Pixel coordinate grounding data

┄┄┄┄┄┄┄┄┄┄

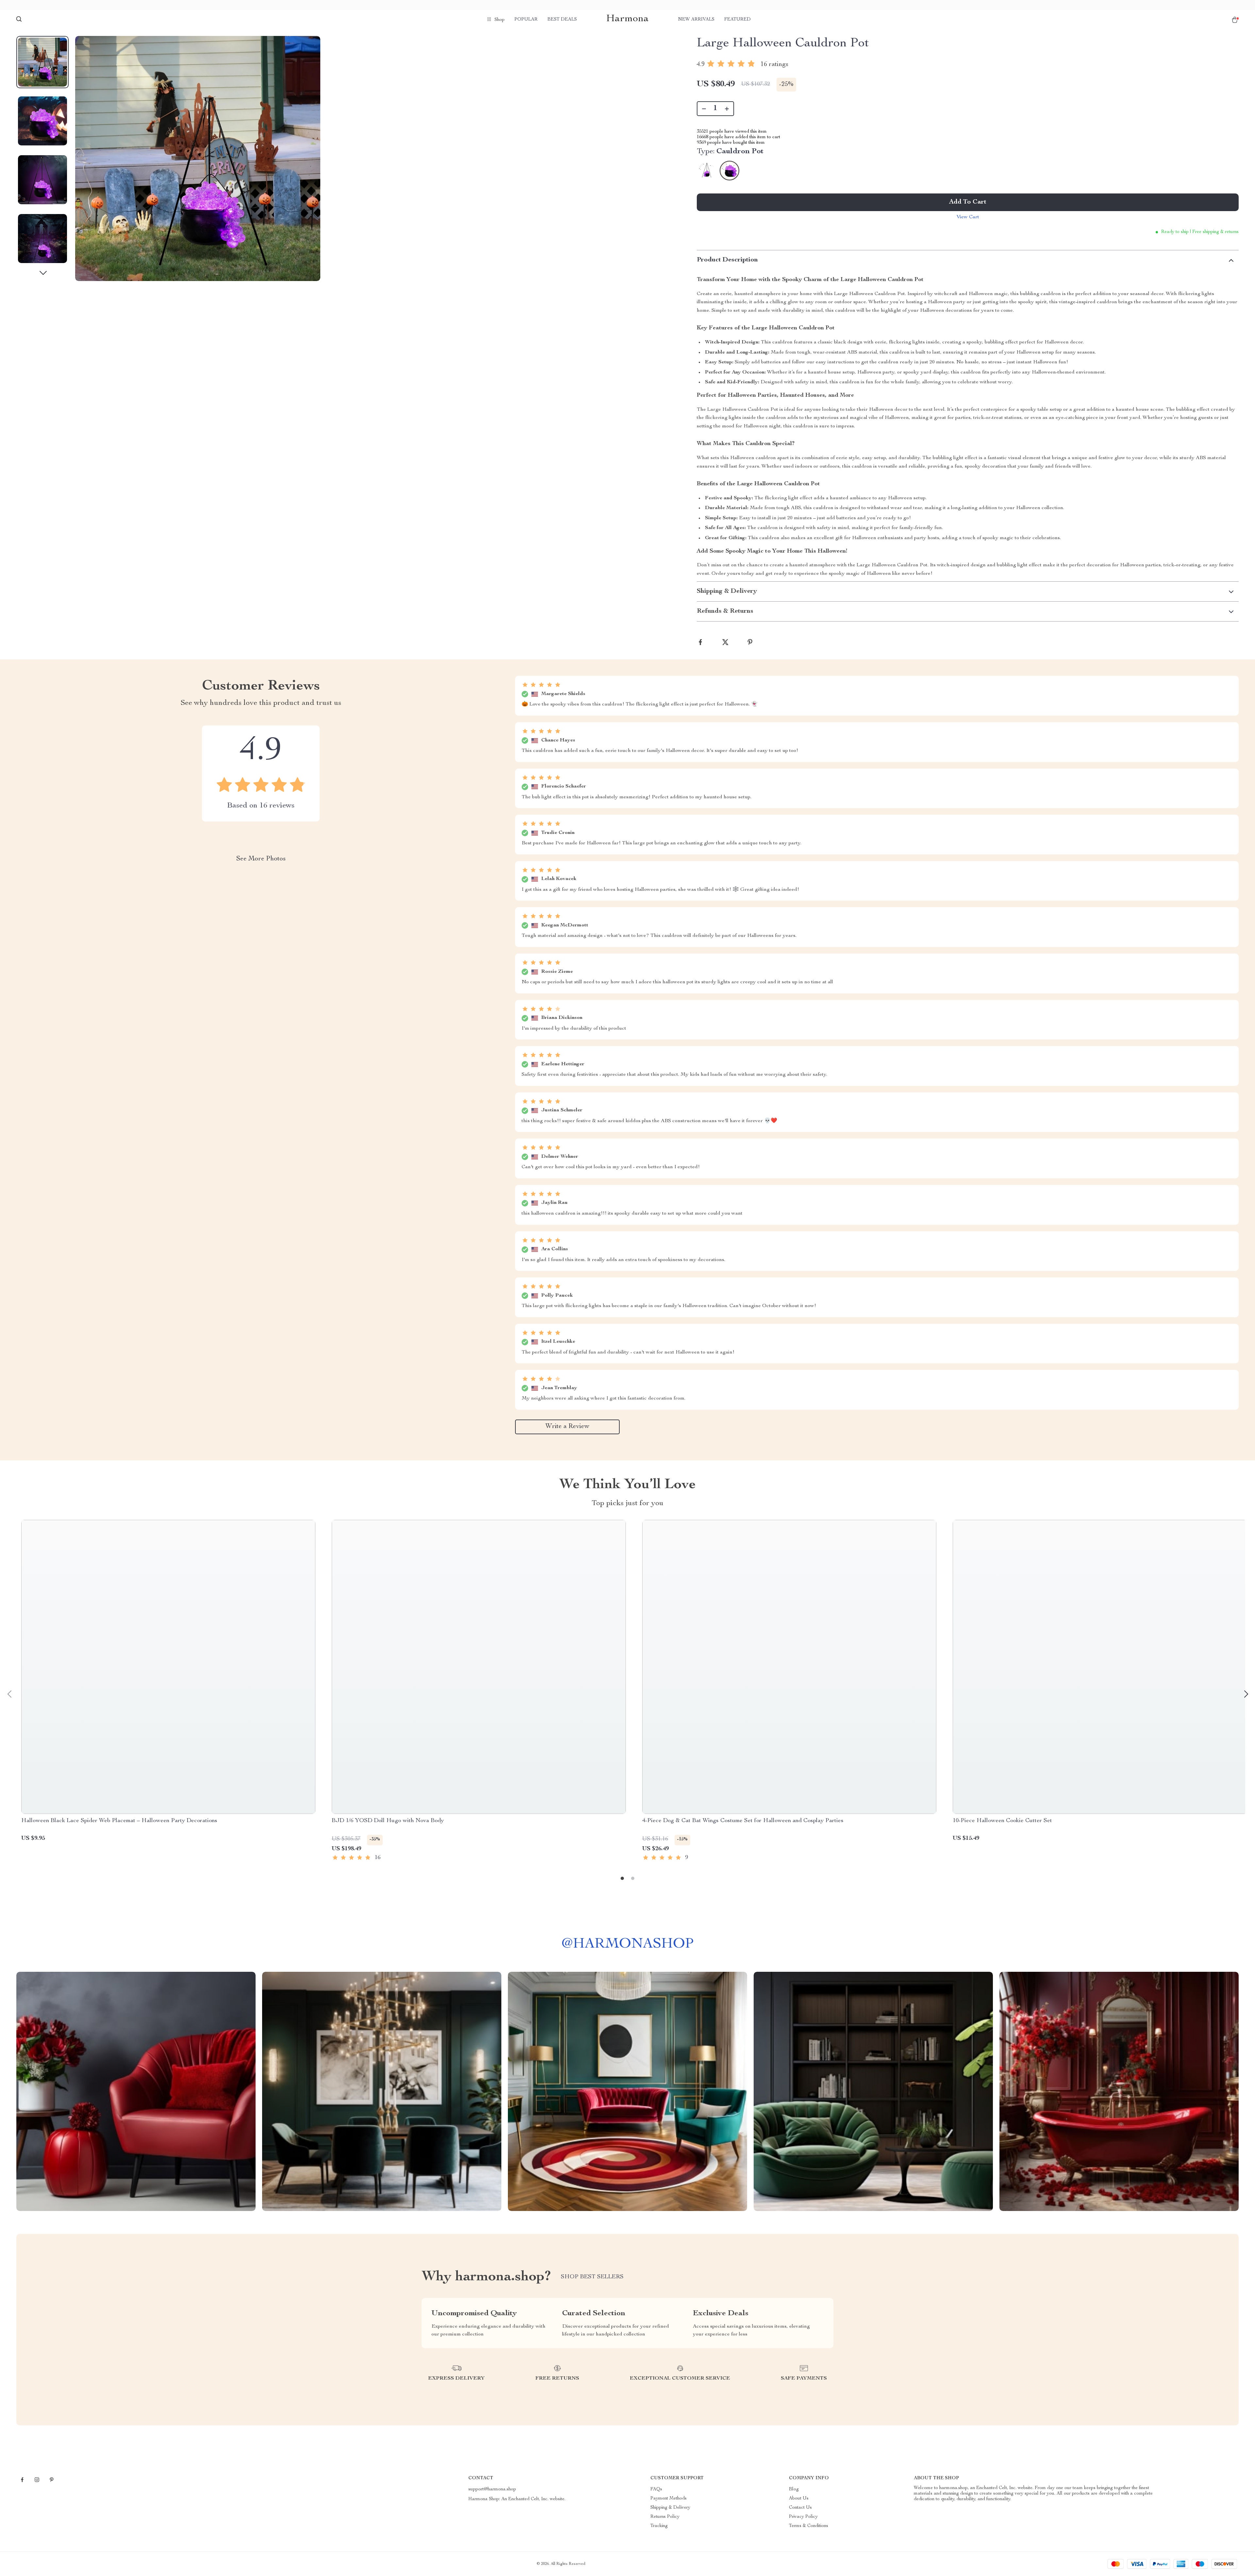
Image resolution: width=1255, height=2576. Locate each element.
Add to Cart (967, 202)
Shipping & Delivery (670, 2507)
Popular (526, 19)
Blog (794, 2489)
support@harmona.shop (492, 2489)
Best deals (562, 19)
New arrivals (696, 19)
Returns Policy (664, 2517)
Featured (737, 19)
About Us (799, 2498)
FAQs (656, 2489)
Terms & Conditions (808, 2526)
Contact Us (800, 2507)
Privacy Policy (803, 2517)
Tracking (659, 2526)
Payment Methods (668, 2498)
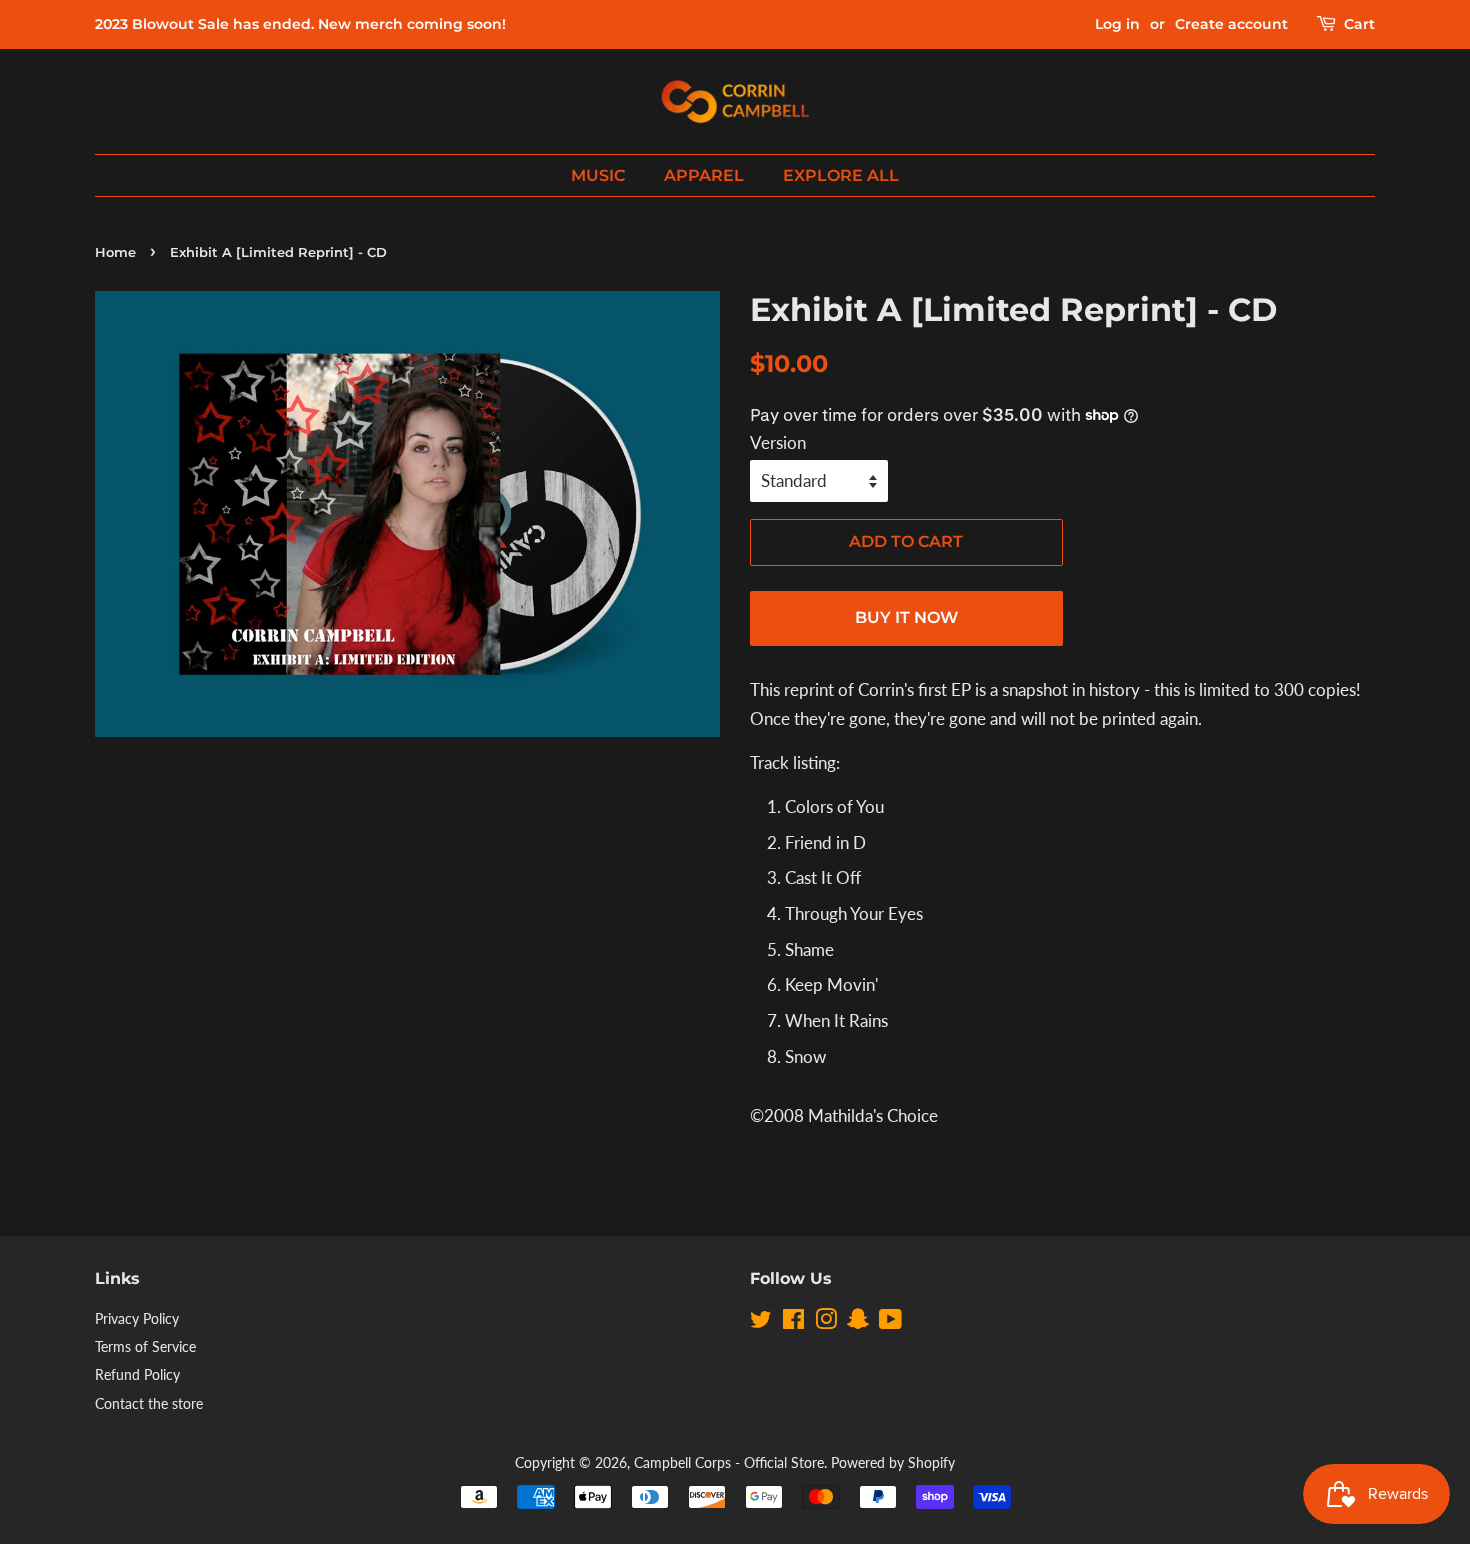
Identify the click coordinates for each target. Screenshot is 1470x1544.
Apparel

┄┄┄┄┄┄┄┄┄┄

§ **Work request**:
Every line above should be transcribed exactly, though no image should be carried over.

§ **Exercise answer**:
Image resolution: width=1255, height=2576. Locate each element.
Add to Cart (967, 202)
Shipping & Delivery (670, 2507)
Popular (526, 19)
Blog (794, 2489)
support@harmona.shop (492, 2489)
Best deals (562, 19)
New arrivals (696, 19)
Returns Policy (664, 2517)
Featured (737, 19)
About Us (799, 2498)
FAQs (656, 2489)
Terms & Conditions (808, 2526)
Contact Us (800, 2507)
Privacy Policy (803, 2517)
Tracking (659, 2526)
Payment Methods (668, 2498)
Identify the click coordinates for each target. Screenshot is 1470x1544.
Apparel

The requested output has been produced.